PROBLEM TO SOLVE:
Please set down the data again exactly, minus the pictures.

Stored records:
- - - -

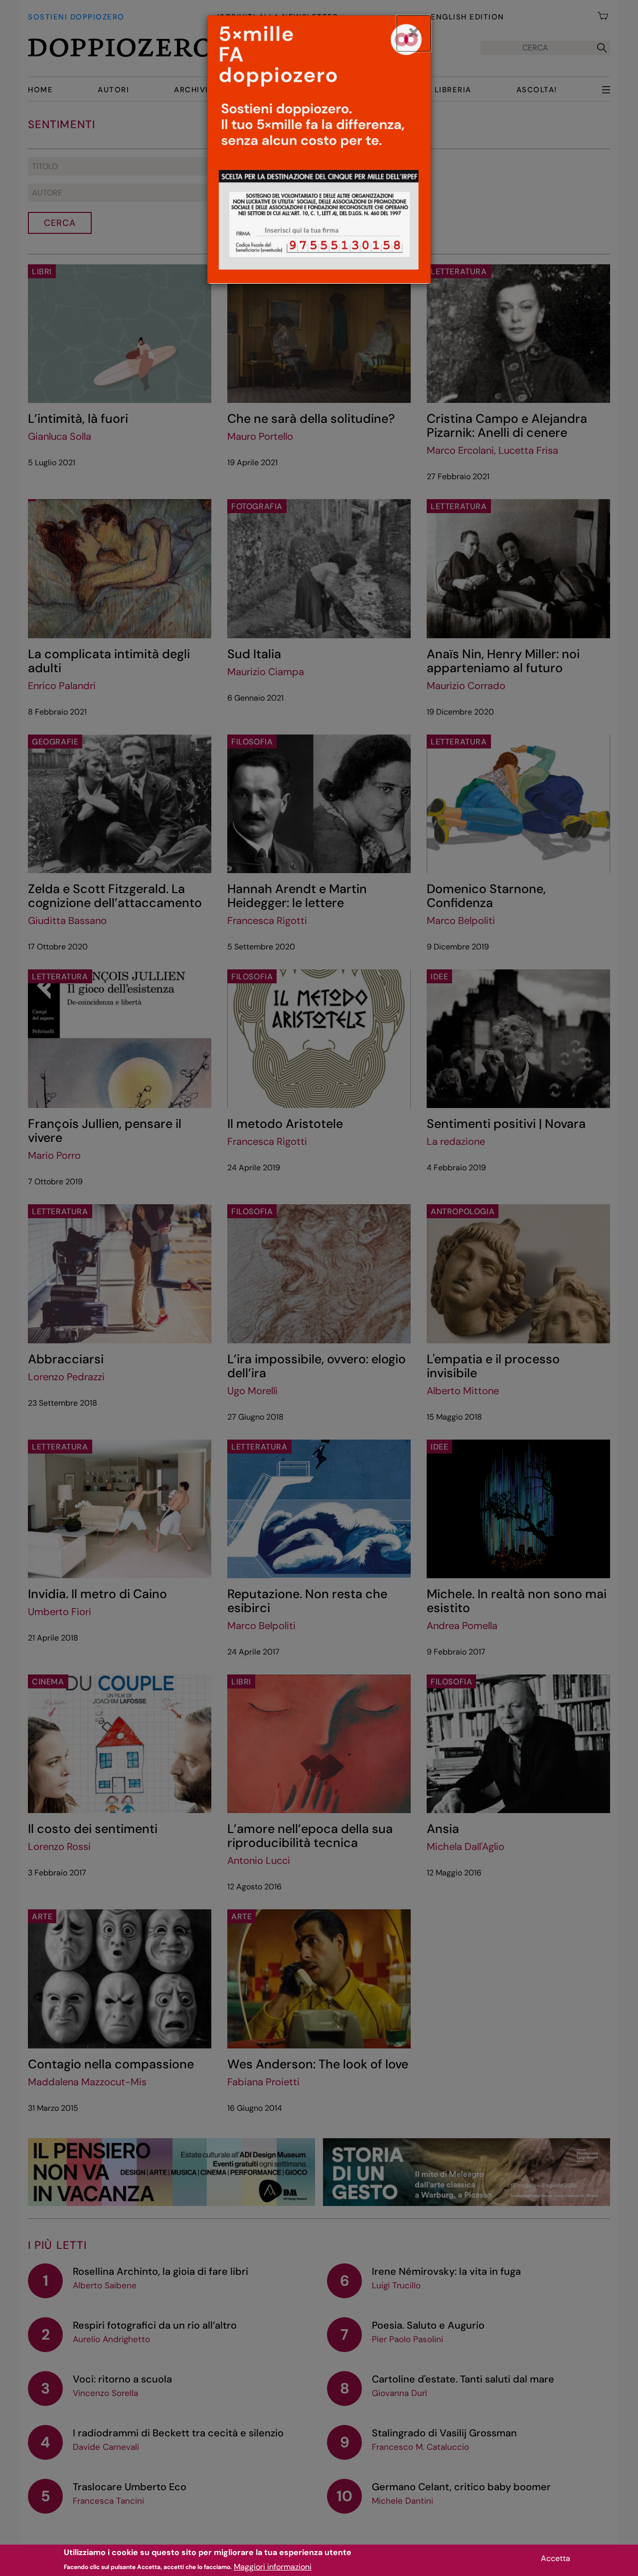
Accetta (555, 2558)
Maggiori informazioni (273, 2566)
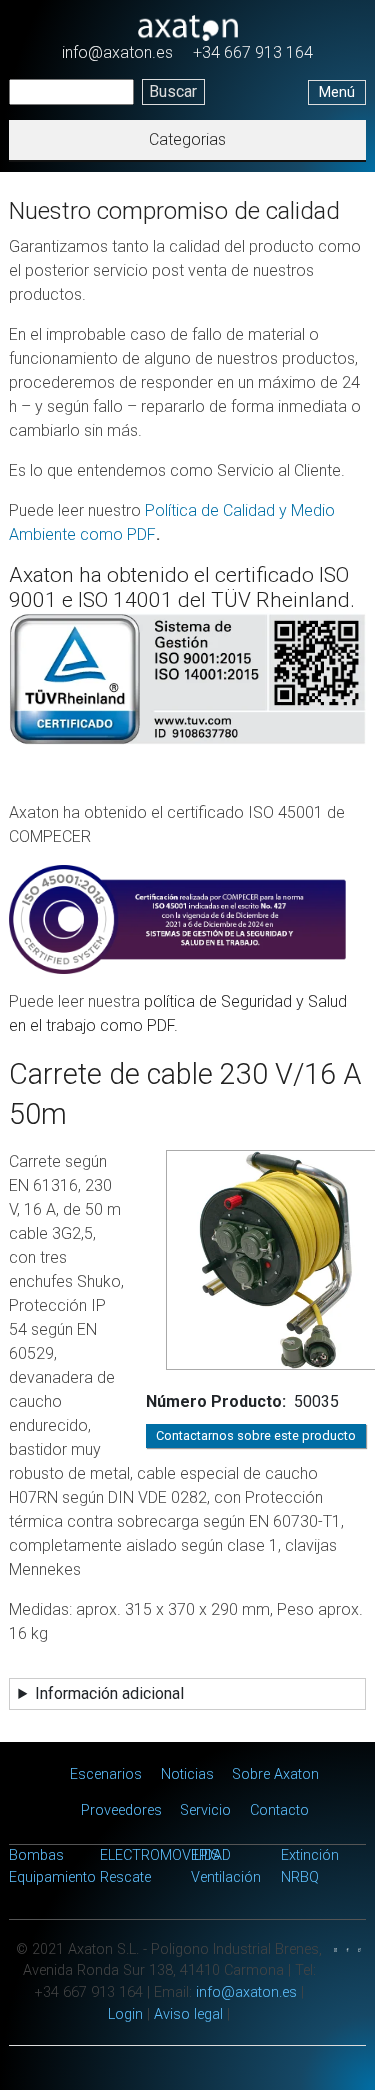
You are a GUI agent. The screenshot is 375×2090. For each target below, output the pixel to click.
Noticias (187, 1774)
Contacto (279, 1810)
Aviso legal (188, 2014)
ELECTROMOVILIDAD (165, 1855)
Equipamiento (52, 1877)
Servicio (205, 1810)
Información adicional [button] (109, 1693)
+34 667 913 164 (253, 52)
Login (125, 2014)
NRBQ (300, 1877)
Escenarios (106, 1774)
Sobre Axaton (275, 1774)
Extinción (310, 1855)
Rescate (125, 1877)
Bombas (36, 1855)
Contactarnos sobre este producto (256, 1435)
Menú (337, 92)
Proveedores (121, 1810)
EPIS (205, 1855)
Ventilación (226, 1877)
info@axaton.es (117, 52)
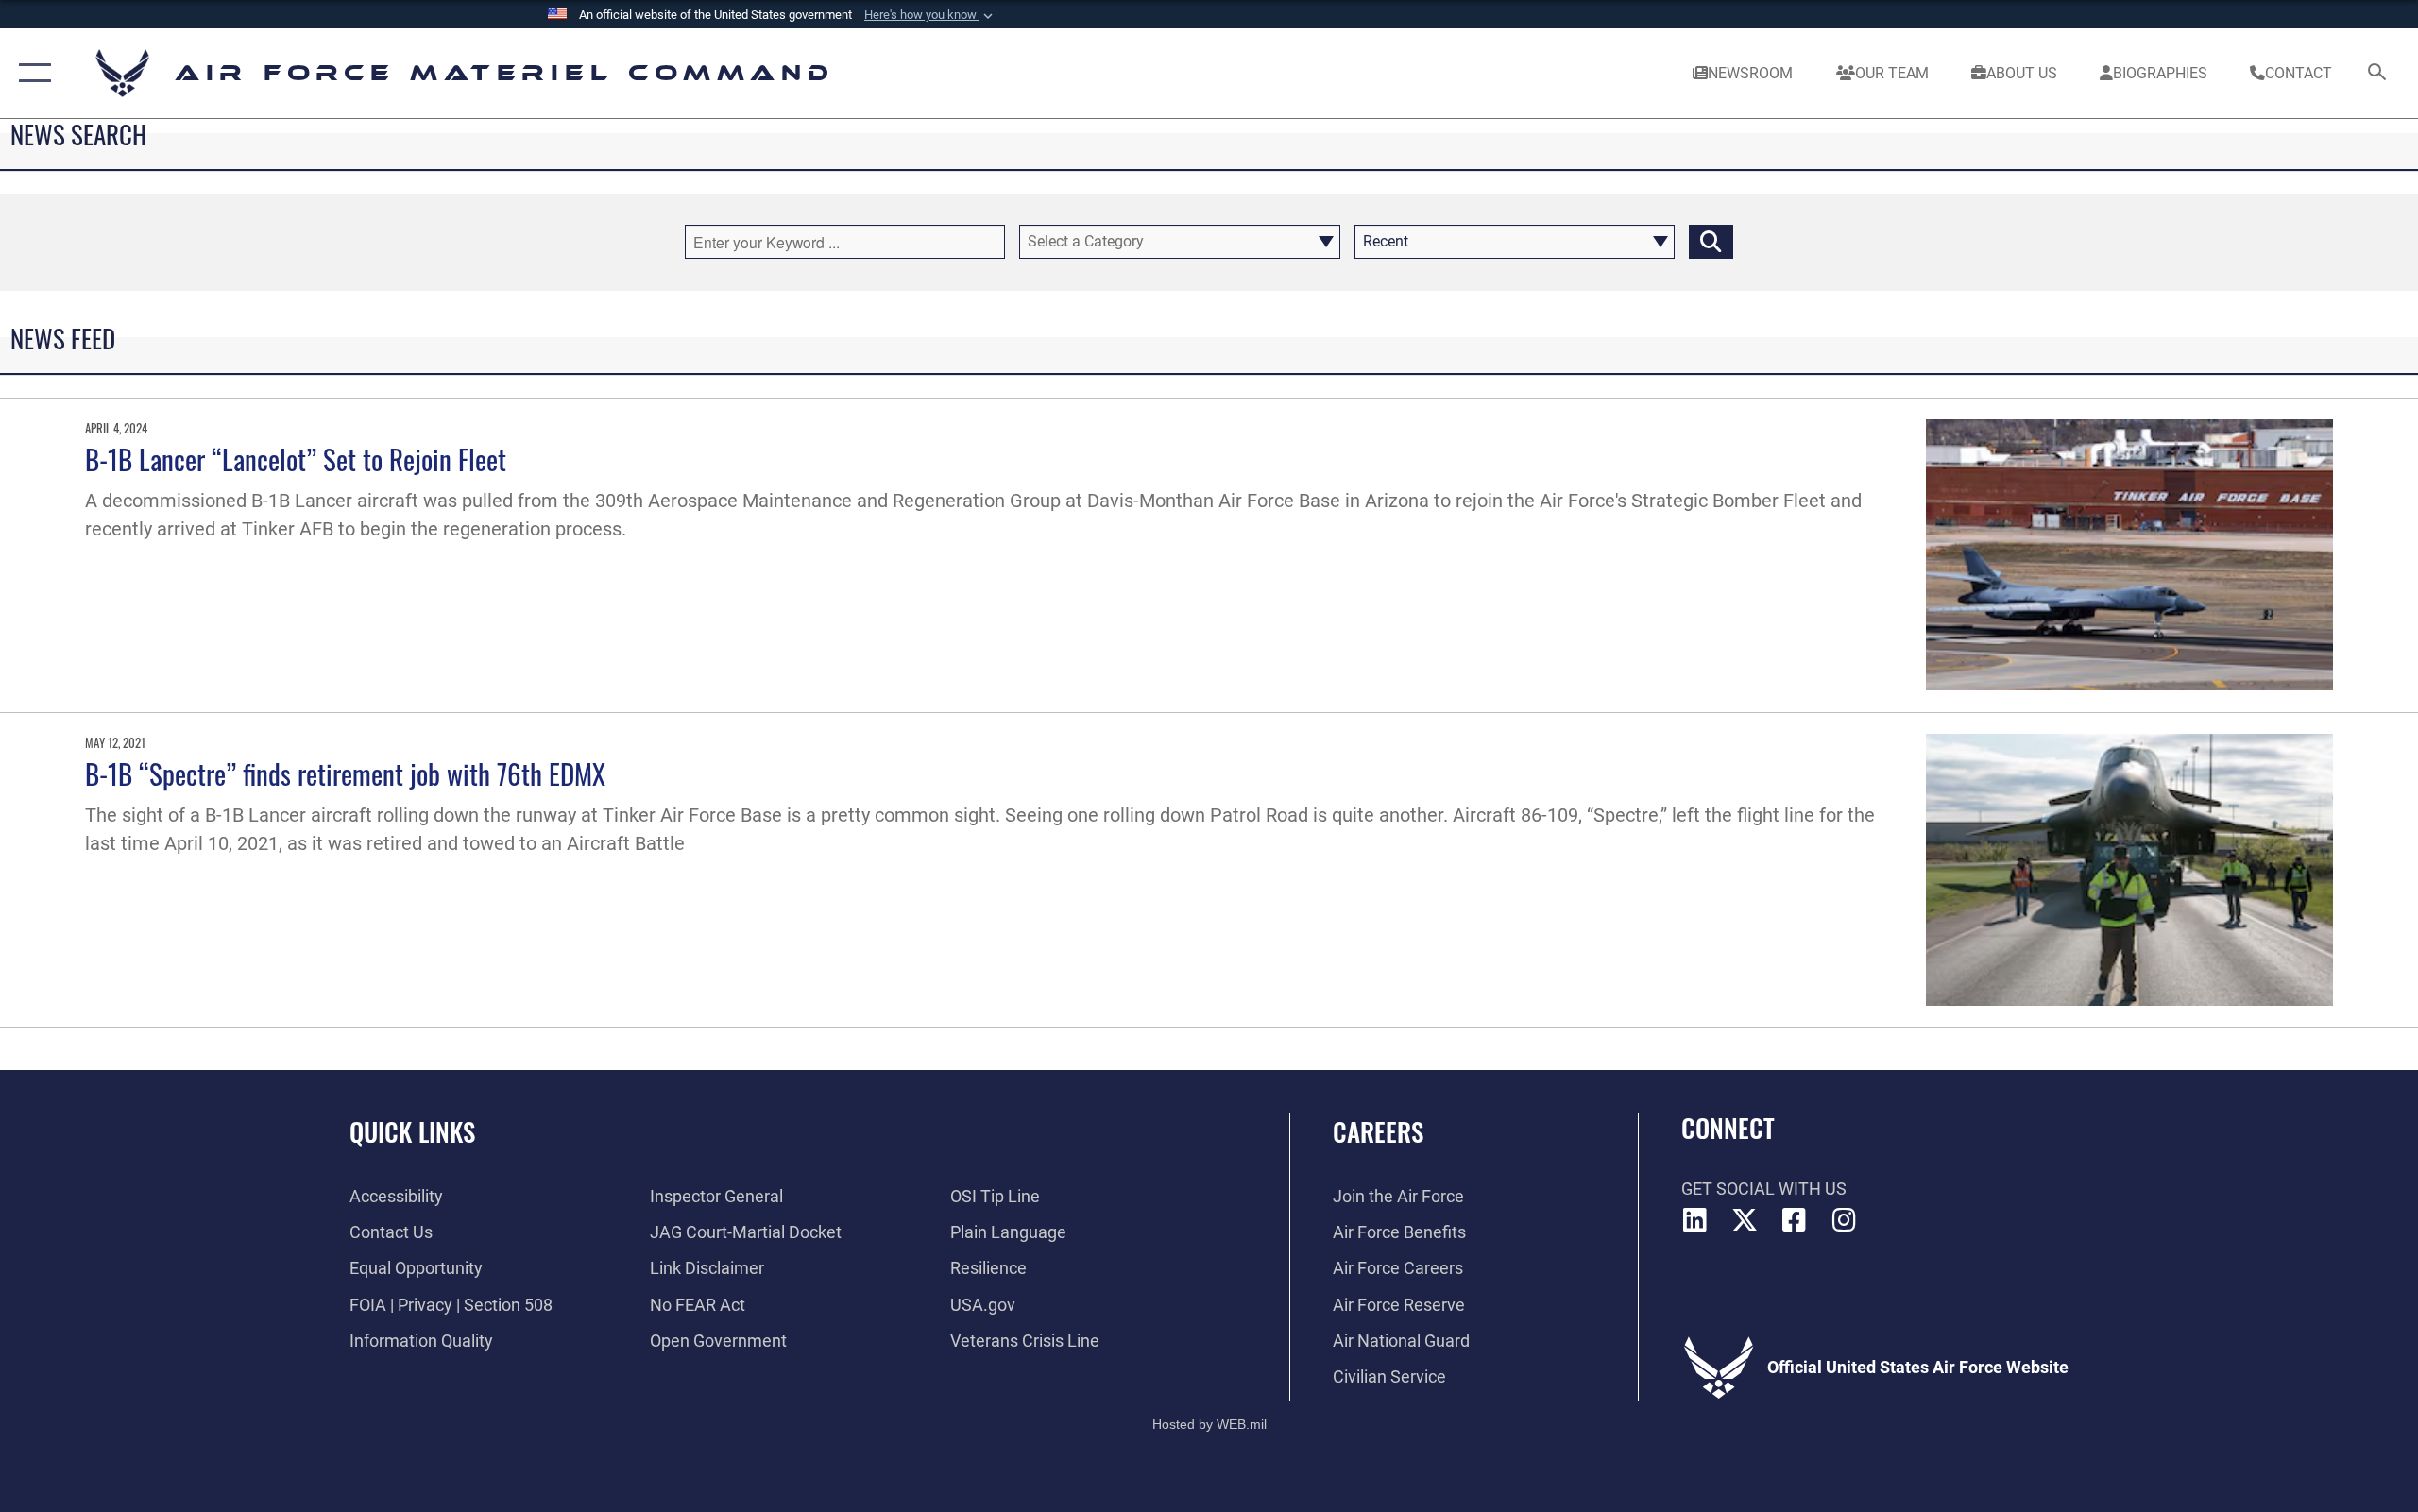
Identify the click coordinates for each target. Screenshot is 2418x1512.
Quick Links (412, 1131)
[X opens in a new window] (1744, 1220)
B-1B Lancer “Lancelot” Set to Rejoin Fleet (295, 458)
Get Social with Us (1764, 1188)
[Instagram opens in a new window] (1844, 1220)
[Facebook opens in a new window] (1794, 1220)
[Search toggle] (2377, 73)
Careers (1378, 1131)
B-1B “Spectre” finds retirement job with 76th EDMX (345, 773)
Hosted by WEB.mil (1209, 1424)
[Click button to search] (1711, 242)
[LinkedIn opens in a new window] (1695, 1220)
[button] (930, 15)
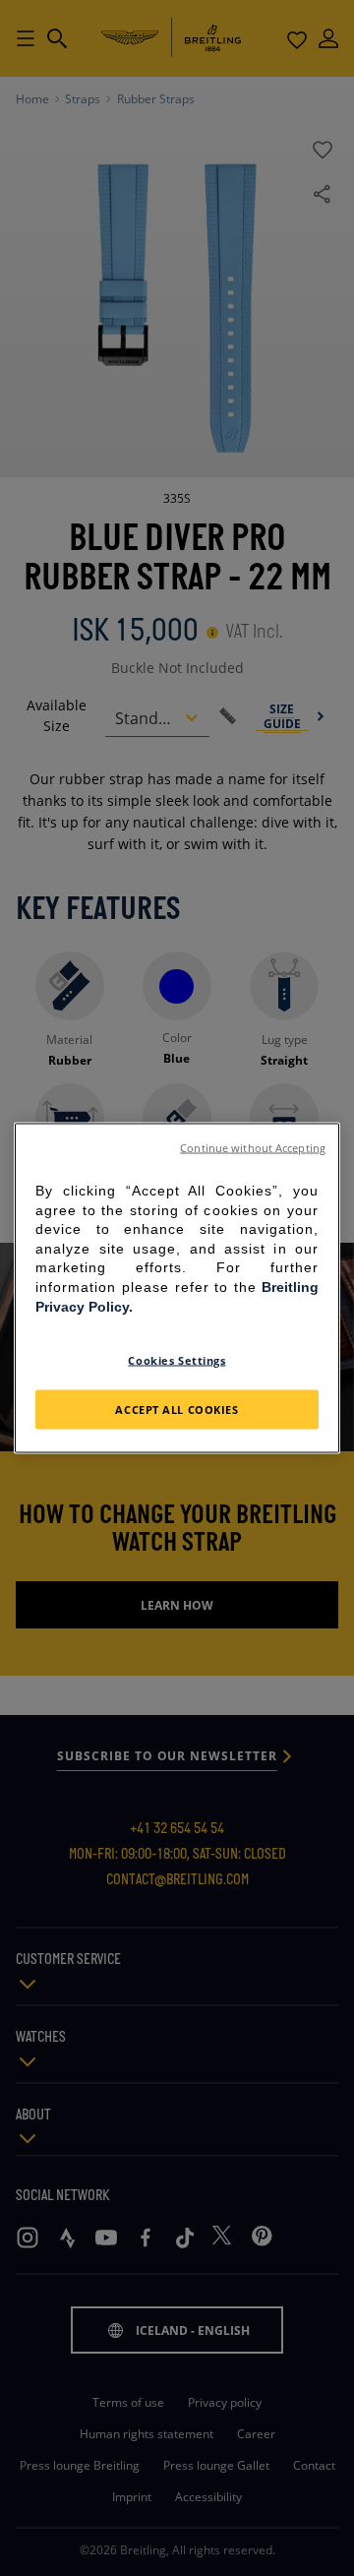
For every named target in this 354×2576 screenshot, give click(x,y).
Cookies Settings (176, 1360)
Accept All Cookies (176, 1409)
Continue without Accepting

- - - -

ANSWER TO THE EXERCISE:
Accetta (555, 2558)
Maggiori informazioni (273, 2566)
You are a GUI agent. The screenshot is 375×2090. For each target below, output the pixel to click.
Noticias (187, 1774)
Contacto (279, 1810)
Aviso legal (188, 2014)
ELECTROMOVILIDAD (165, 1855)
Equipamiento (52, 1877)
Servicio (205, 1810)
Información adicional [button] (109, 1693)
+34 667 913 164 (253, 52)
Login (125, 2014)
NRBQ (300, 1877)
Escenarios (106, 1774)
Sobre Axaton (275, 1774)
Extinción (310, 1855)
Rescate (125, 1877)
Bombas (36, 1855)
Contactarnos sobre este producto (256, 1435)
Menú (337, 92)
Proveedores (121, 1810)
EPIS (205, 1855)
Ventilación (226, 1877)
info@axaton.es (117, 52)
Identify the click coordinates for each target. Screenshot is 2418x1512.
Quick Links (412, 1131)
[X opens in a new window] (1744, 1220)
B-1B Lancer “Lancelot” Set to Rejoin Fleet (295, 458)
Get Social with Us (1764, 1188)
[Instagram opens in a new window] (1844, 1220)
[Facebook opens in a new window] (1794, 1220)
[Search toggle] (2377, 73)
Careers (1378, 1131)
B-1B “Spectre” finds retirement job with 76th EDMX (345, 773)
Hosted by WEB.mil (1209, 1424)
[Click button to search] (1711, 242)
[LinkedIn opens in a new window] (1695, 1220)
[button] (930, 15)
For every named target in this 354×2576 screenshot, give click(x,y).
Cookies Settings (176, 1360)
Accept All Cookies (176, 1409)
Continue without Accepting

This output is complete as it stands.